**EXERCISE BRIEF**
Which lines run from the one containing "The image size is (1081, 669)." to the last line of the entries? Return them exactly, with nothing more.

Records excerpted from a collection
★ ★ ★ ★ ★
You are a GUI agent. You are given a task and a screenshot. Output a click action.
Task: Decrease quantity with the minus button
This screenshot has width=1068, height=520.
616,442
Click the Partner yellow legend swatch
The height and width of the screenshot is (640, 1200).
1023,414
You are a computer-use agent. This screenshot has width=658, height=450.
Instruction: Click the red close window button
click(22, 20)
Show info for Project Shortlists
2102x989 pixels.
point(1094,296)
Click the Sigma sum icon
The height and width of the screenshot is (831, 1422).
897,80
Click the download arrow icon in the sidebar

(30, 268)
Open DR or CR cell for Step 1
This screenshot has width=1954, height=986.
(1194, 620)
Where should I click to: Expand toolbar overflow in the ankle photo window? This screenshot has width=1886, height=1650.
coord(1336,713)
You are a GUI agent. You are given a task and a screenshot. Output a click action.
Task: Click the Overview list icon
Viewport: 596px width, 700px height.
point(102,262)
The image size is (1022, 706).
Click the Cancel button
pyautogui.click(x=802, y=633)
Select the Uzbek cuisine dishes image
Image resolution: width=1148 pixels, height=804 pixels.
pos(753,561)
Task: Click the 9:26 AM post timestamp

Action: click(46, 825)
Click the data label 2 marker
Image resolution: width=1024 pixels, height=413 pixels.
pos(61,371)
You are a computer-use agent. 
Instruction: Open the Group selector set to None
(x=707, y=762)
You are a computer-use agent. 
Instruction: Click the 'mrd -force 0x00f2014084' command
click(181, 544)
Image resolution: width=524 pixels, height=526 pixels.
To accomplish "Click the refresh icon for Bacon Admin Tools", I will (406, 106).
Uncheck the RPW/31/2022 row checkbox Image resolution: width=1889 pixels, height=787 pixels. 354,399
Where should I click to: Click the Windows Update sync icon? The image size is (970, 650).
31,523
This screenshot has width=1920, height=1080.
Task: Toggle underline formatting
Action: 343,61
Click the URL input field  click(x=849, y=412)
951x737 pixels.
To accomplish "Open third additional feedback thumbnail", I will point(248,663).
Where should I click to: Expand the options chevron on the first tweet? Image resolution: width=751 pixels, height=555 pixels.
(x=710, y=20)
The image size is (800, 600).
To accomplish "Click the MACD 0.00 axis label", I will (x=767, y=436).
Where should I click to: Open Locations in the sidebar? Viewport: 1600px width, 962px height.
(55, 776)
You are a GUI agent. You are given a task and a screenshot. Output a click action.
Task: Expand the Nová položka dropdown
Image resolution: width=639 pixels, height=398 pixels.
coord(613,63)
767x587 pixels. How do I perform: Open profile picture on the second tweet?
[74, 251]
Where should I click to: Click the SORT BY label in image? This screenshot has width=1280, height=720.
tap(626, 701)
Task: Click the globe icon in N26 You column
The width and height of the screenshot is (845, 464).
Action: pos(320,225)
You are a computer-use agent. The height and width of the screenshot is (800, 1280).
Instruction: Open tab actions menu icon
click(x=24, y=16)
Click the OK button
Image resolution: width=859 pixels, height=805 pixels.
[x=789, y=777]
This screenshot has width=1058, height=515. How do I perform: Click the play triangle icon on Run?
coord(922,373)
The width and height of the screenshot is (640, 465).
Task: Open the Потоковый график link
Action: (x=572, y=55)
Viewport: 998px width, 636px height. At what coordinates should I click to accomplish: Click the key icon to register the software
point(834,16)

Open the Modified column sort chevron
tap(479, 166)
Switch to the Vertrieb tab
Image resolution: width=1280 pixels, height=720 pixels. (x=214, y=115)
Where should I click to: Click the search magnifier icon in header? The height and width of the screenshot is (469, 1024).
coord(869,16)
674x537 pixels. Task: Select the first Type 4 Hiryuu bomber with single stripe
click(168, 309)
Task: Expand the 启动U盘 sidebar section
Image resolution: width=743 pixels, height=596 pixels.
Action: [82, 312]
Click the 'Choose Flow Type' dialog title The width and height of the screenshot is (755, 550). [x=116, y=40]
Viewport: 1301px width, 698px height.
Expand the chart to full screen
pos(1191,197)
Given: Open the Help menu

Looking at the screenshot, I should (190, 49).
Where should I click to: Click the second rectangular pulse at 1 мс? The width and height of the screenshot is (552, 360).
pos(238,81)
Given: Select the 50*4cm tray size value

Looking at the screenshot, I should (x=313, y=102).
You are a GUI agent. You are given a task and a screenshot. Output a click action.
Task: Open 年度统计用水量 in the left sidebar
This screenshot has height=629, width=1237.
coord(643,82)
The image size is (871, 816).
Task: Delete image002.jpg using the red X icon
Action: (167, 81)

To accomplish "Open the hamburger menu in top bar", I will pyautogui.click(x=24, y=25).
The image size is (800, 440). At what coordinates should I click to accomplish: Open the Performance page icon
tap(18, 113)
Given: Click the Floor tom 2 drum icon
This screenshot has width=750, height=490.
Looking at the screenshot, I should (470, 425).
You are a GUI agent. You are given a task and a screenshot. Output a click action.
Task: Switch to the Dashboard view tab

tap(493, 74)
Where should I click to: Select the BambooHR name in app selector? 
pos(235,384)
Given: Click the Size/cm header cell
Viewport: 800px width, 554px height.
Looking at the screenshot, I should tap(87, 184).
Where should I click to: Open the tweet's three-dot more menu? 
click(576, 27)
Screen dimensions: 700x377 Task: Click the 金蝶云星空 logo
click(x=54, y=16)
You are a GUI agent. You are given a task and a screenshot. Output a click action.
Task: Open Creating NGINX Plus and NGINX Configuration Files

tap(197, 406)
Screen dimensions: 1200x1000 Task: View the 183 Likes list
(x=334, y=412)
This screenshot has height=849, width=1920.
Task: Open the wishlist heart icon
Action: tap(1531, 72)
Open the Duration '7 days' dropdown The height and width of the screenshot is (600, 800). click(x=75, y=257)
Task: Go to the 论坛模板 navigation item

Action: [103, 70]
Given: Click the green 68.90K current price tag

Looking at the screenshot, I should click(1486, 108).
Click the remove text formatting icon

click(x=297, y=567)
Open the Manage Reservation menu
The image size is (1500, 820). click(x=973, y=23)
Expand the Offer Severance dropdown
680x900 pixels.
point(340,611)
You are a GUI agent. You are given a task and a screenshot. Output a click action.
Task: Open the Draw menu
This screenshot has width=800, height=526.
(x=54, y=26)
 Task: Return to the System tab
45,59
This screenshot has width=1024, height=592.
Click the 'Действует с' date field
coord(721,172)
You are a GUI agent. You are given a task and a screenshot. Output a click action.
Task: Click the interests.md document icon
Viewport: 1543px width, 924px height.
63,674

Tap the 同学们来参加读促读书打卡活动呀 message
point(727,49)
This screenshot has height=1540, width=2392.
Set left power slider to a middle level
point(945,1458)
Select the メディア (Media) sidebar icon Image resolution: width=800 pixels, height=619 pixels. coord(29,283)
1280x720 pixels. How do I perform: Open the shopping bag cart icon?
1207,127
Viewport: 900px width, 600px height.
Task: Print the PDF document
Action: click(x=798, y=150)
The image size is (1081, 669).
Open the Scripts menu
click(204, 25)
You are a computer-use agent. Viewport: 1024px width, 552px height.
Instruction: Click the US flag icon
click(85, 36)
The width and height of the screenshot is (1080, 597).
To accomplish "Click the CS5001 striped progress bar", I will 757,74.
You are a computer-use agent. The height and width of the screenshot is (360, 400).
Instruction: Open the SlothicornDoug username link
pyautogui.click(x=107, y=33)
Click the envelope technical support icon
★ ★ ★ ★ ★
**WRITTEN ANSWER**
The image size is (1081, 669).
Open the Scripts menu
click(204, 25)
You are a computer-use agent. Viewport: 1024px width, 552px height.
Instruction: Click the US flag icon
click(85, 36)
The width and height of the screenshot is (1080, 597).
To accomplish "Click the CS5001 striped progress bar", I will 757,74.
You are a computer-use agent. The height and width of the screenshot is (360, 400).
Instruction: Open the SlothicornDoug username link
pyautogui.click(x=107, y=33)
Click the envelope technical support icon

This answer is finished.